High-class linear guides: How industry quantifies rail accuracy values

I once overheard a colleague, relatively new to linear motion and eager to be helpful, tell a customer, “H stands for our high-class rail.”

While the thought of a “high-class” rail was amusing, technically she was correct. In profiled linear guide terminology, H is the designation for high class …

… high accuracy class, that is.

When specifying profiled linear guides, there are three primary characteristics: size, which indicates the width of the rail; preload, which corresponds to the rigidity of the carriage under load; and accuracy.

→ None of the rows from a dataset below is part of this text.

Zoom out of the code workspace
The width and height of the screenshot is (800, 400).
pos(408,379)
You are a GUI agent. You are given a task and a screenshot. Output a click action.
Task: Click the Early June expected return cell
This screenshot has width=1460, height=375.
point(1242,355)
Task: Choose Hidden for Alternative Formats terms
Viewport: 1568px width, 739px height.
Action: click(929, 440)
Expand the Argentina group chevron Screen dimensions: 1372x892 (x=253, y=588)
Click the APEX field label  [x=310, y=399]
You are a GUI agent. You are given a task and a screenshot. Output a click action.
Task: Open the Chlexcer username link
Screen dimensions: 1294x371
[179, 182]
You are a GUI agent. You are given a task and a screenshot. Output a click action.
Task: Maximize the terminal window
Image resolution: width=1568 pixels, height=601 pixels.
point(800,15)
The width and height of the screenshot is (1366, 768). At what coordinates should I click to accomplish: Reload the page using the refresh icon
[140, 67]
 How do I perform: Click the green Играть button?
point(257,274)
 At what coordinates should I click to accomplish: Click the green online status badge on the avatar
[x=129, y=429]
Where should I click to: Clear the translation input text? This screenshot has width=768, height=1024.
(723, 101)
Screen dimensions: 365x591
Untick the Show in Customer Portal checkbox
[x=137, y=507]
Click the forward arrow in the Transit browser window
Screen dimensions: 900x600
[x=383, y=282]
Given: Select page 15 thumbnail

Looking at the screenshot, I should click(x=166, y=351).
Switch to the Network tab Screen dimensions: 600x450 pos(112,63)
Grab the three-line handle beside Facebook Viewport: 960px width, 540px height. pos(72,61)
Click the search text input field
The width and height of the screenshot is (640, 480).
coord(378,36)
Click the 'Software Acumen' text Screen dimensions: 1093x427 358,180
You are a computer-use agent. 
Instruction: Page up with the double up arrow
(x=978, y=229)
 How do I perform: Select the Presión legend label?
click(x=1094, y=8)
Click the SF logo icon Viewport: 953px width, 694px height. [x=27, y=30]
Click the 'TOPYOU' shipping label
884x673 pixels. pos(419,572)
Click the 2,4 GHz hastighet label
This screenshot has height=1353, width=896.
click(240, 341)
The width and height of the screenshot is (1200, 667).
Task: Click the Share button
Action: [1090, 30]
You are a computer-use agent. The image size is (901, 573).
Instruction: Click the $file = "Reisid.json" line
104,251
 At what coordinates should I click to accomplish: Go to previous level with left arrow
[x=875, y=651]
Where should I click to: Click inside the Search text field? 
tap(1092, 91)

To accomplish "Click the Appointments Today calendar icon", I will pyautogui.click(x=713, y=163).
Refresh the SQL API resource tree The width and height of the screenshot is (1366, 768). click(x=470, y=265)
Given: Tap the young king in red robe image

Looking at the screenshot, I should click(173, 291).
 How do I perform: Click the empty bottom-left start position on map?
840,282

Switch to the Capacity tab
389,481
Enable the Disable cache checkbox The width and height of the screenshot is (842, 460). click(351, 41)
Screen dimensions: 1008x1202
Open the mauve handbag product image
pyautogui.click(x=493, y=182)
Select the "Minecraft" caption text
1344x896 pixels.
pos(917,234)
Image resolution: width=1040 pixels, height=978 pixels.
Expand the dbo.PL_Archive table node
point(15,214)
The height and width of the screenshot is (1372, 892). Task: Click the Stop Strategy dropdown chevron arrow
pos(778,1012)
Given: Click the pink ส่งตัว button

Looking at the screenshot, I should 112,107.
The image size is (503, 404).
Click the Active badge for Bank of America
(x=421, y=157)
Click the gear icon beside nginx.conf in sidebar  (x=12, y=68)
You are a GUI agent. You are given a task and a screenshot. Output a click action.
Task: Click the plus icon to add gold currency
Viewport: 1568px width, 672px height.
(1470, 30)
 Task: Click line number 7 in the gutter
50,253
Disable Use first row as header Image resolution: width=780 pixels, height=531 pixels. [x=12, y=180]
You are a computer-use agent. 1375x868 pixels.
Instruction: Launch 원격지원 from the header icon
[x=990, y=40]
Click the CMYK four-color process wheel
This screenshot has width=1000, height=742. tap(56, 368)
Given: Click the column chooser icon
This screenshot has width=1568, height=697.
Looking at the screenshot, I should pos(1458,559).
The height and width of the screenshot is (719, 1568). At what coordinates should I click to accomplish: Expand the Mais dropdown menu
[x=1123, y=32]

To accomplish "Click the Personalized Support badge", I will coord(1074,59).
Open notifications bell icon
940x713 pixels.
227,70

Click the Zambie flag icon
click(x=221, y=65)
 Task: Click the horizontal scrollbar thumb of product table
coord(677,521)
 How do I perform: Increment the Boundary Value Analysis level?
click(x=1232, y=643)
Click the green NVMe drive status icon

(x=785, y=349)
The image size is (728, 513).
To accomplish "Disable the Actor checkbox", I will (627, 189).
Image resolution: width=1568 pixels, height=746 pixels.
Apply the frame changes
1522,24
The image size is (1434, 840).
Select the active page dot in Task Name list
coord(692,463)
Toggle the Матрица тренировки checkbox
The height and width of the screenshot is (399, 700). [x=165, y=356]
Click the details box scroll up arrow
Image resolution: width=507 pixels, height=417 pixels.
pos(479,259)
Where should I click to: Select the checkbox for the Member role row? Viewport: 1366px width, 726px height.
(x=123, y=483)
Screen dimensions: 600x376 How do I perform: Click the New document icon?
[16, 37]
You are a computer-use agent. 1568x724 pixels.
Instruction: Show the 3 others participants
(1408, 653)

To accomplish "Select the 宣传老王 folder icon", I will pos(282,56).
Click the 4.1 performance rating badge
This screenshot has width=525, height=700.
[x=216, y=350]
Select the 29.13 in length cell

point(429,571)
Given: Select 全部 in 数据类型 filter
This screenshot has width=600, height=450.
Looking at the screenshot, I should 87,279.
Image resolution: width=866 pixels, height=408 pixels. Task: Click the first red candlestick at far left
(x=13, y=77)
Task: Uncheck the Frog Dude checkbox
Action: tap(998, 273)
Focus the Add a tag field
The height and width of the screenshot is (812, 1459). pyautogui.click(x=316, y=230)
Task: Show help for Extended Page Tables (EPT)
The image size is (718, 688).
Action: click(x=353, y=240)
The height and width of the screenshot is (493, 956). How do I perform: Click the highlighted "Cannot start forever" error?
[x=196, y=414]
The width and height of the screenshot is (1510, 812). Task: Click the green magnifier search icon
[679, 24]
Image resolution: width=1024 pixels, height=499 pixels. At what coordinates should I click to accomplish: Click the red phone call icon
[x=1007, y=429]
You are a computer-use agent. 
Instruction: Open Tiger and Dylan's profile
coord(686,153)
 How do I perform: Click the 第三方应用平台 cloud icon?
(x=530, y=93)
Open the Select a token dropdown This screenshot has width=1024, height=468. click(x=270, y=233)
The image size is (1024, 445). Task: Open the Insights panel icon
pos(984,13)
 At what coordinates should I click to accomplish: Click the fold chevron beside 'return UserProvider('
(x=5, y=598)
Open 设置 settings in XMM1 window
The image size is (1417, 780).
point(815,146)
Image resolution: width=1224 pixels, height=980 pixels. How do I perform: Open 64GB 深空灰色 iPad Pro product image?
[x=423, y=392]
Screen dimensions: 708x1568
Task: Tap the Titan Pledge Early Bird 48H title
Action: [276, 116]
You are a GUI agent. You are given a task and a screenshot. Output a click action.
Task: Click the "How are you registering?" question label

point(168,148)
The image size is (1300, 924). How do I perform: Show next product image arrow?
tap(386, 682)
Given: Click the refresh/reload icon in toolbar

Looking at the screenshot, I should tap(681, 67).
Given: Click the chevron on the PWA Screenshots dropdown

In the world of linear motion, “accuracy” can mean different things, depending on the type of component being discussed. For profiled linear guide assemblies, the accuracy class is a standard specification, covering five characteristics:

– Height tolerance of the rail-carriage assembly

– Permissible difference in height of multiple carriages on the same rail

– Width tolerance of the rail-carriage assembly

– Permissible difference in width of multiple carriages on the same rail

– Parallelism between the reference surfaces of the rail and the carriage

To understand the difference between these accuracy specifications, let’s look at each one in a bit more detail.

 

Accuracy class and linear rail height

The height tolerance specifies the maximum deviation in height between the ground base of the rail and the ground top surface of the carriage, and is measured in the center of the carriage. In addition to the height tolerance of a single carriage on a guide rail, the maximum height difference between multiple carriages on the same rail is also specified. To determine the height difference between carriages, each carriage is measured at the same location on the rail.

Accuracy class and linear rail width

The width tolerance specifies the maximum deviation in width of the rail-carriage assembly, measured from the reference edge of the rail to the reference edge of the carriage. Like height, there is also a maximum allowable difference in width between multiple carriages on the same rail, measured with each carriage at the same location on the rail.

Accuracy class and linear rail parallelism

For profiled rail assemblies, parallelism is specified in two planes: the parallelism between the bottom ground surface of the rail and the ground top surface of the carriage (in the vertical direction, analogous to height), and the parallelism between the reference edge of the rail and the reference edge of the carriage (in the horizontal direction, analogous to width). Where height and width tolerances are measured in the static state, parallelism is measured in the dynamic state, while the carriage is moving along the rail. The parallelism of the assembly, therefore, is dependent on rail length.

Some manufacturers provide reference edges on both sides of the profiled rail, while some only grind one side of the rail as a reference edge. When the rail has only one reference edge, parallelism in the horizontal direction is measured with both the carriage and rail reference edges on the same side of the assembly. When either side of the rail can be used as a reference edge, the parallelism value will also apply when the rail and carriage reference edges are on opposite sides of the assembly.

When should you use a “high-class” rail?

Manufacturers offer at least three, and in some cases six or more, accuracy classes for profiled linear guides, with the most common being Standard, High, and Precision. But what influence does accuracy class have on performance, and when is it advisable to invest in a higher accuracy class?

Because most applications involve overhung masses, it’s rare that an assembly consisting of a single rail and carriage will be suitable for the resulting moment loads and forces. The most common arrangements are two carriages on one rail, two rails with one carriage each, and two rails with two carriages each. In these configurations, using a higher accuracy class can help avoid unnecessary stresses and preload forces due to geometric differences between the components, which can decrease life. In addition, higher accuracy classes provide a more uniform travel, improving machine accuracy, especially for long travel lengths.

 

 

Other factors influence the final accuracy of a profiled linear guide assembly, including surface preparation and mounting. But if you’re not using “high-class” rails and carriages, you may end up with low-class results.